Nel periodo che precede la Quaresima si celebrano tre giornate molto amate: Bolludagur, il giorno dei dolci ripieni simili a bignè; Sprengidagur, tradizionalmente legato a un pasto abbondante a base di carne salata e piselli; e Öskudagur, una sorta di mercoledì delle ceneri con elementi che ricordano il carnevale, soprattutto per i bambini.

Sono ricorrenze meno note ai turisti, ma molto interessanti se si vuole osservare la vita quotidiana islandese.

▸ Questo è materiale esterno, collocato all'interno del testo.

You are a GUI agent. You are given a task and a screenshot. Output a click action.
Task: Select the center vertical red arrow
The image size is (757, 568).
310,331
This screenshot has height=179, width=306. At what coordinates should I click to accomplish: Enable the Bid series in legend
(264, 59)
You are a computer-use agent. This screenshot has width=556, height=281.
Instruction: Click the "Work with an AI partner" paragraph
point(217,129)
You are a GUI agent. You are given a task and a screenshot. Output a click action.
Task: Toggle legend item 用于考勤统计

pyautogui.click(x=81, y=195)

Nei panifici e nei supermercati, soprattutto a Bolludagur, è facile trovare dolci speciali preparati per l’occasione.

Le festività islandesi e il viaggio: consigli pratici

Visitare l’Islanda durante una festività può rendere il viaggio più ricco, ma richiede un minimo di pianificazione. Ecco alcuni aspetti da considerare:

  • Controlla sempre gli orari di apertura di supermercati, musei, piscine geotermali, ristoranti e attrazioni.
  • Prenota in anticipo durante Natale, Capodanno, Pasqua, 17 giugno e primo weekend di agosto.
  • Verifica le condizioni delle strade, soprattutto in inverno e nelle mezze stagioni.
  • Non dare per scontato che tutto sia chiuso: molte attività turistiche restano operative, ma con orari diversi.
  • Vivi le feste con calma: alcune ricorrenze islandesi non sono grandi eventi spettacolari, ma momenti quotidiani da osservare con attenzione.

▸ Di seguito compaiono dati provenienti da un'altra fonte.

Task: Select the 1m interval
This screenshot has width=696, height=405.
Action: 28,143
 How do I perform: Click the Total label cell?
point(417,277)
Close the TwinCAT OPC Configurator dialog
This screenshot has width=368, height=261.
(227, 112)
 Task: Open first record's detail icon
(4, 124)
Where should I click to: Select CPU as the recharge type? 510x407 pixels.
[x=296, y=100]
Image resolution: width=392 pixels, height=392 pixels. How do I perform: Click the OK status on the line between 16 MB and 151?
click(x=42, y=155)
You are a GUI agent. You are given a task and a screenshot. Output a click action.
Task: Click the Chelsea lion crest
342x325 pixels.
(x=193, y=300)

Se l’obiettivo è vedere l’Islanda più autentica, le festività possono essere una splendida occasione. Il Paese si racconta nei dettagli: una bandiera alla finestra, un bambino con la scarpa sul davanzale, una famiglia che fa il barbecue con il giubbotto pesante, una strada di Reykjavík che si illumina a mezzanotte sotto i fuochi di Capodanno.

Qual è il periodo migliore per vivere una festa in Islanda?

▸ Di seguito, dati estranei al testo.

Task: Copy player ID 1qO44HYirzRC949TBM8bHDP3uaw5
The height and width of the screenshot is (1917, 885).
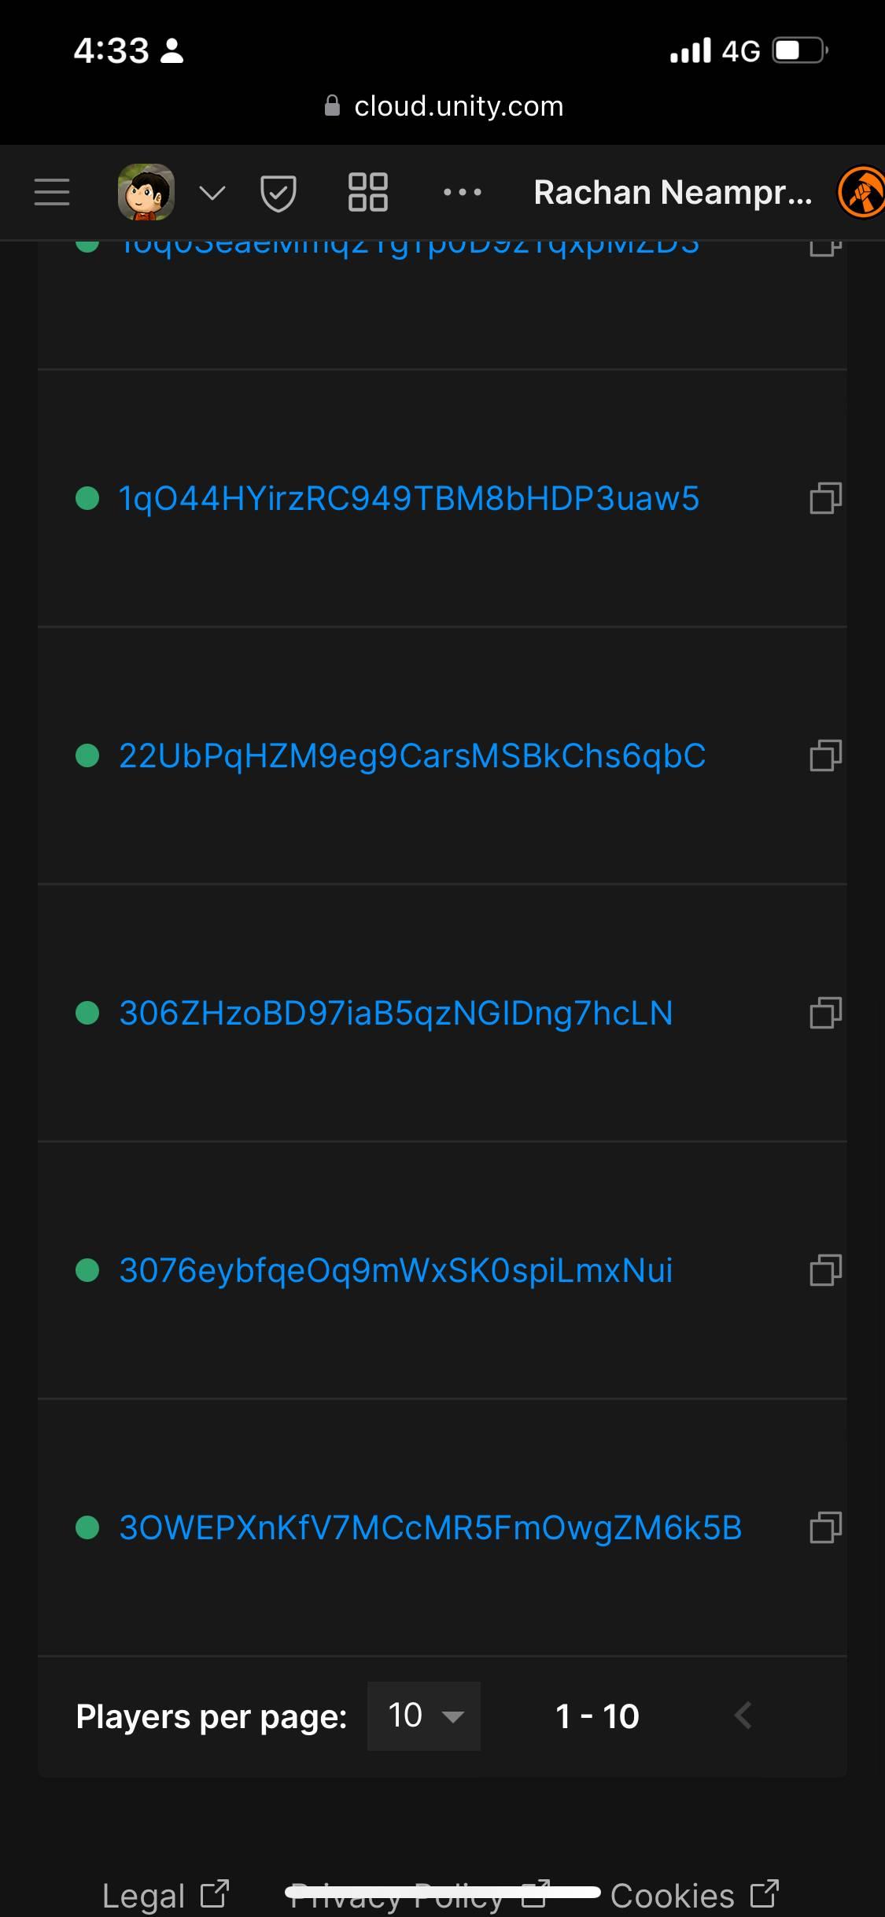Action: pyautogui.click(x=824, y=499)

Dipende dal tipo di esperienza che cerchi. Se vuoi vivere l’Islanda più luminosa e popolare, il 17 giugno è probabilmente la festa migliore: clima più mite, giornate lunghissime e tante attività all’aperto. Se ami le atmosfere invernali, Natale e Capodanno sono momenti magici, soprattutto a Reykjavík, ma richiedono più attenzione per meteo, buio e organizzazione.

Il Primo Giorno d’Estate è invece perfetto per chi vuole scoprire una tradizione davvero islandese, meno conosciuta ma molto significativa. Il Commerce Day e il lungo weekend di agosto sono ideali per chi vuole vedere gli islandesi in vacanza, tra festival, campeggi e viaggi interni.

In ogni caso, le festività islandesi mostrano un lato del Paese che va oltre la natura spettacolare. Certo, cascate, ghiacciai, geyser e vulcani restano protagonisti di qualunque viaggio, ma partecipare anche solo come osservatori a una festa locale permette di capire meglio l’anima dell’Islanda: un’isola abituata al vento, al buio e alla distanza, ma capace di trasformare la luce, la memoria e la comunità in momenti di celebrazione.

Domande frequenti sulle festività in Islanda

Veduta aerea di Reykjavík in Islanda

Qual è la festa nazionale più importante in Islanda?

La festa nazionale più importante è il Giorno Nazionale islandese, celebrato il 17 giugno. Ricorda la fondazione della Repubblica d’Islanda nel 1944 e la figura di Jón Sigurðsson, simbolo del movimento per l’indipendenza.

Il Primo Giorno d’Estate è davvero una festa ufficiale?

Sì, il Primo Giorno d’Estate, Sumardagurinn fyrsti, è una festività ufficiale in Islanda. Cade il primo giovedì dopo il 18 aprile, quindi tra il 19 e il 25 aprile, anche se il clima può essere ancora freddo.

Il Commerce Day è la stessa cosa del Giorno Nazionale?

No. Il Giorno Nazionale è il 17 giugno e si chiama Þjóðhátíðardagurinn. Il Commerce Day, invece, è il primo lunedì di agosto e in islandese si chiama Frídagur verslunarmanna. Durante il weekend di agosto si tiene anche il famoso festival Þjóðhátíð í Eyjum nelle isole Vestmannaeyjar, ma non va confuso con la festa nazionale del 17 giugno.

I negozi sono chiusi durante le festività in Islanda?

Durante molte festività ufficiali, negozi, banche, uffici pubblici e alcuni ristoranti possono essere chiusi o avere orari ridotti. Nelle zone turistiche alcune attività restano aperte, ma è sempre meglio controllare gli orari in anticipo.

Vale la pena visitare l’Islanda durante Natale o Capodanno?

Sì, se ami le atmosfere invernali, le luci natalizie, i paesaggi innevati e la possibilità di vedere l’aurora boreale. Bisogna però organizzarsi bene, perché le giornate sono molto brevi, il meteo può essere difficile e durante le festività molte attività seguono orari ridotti.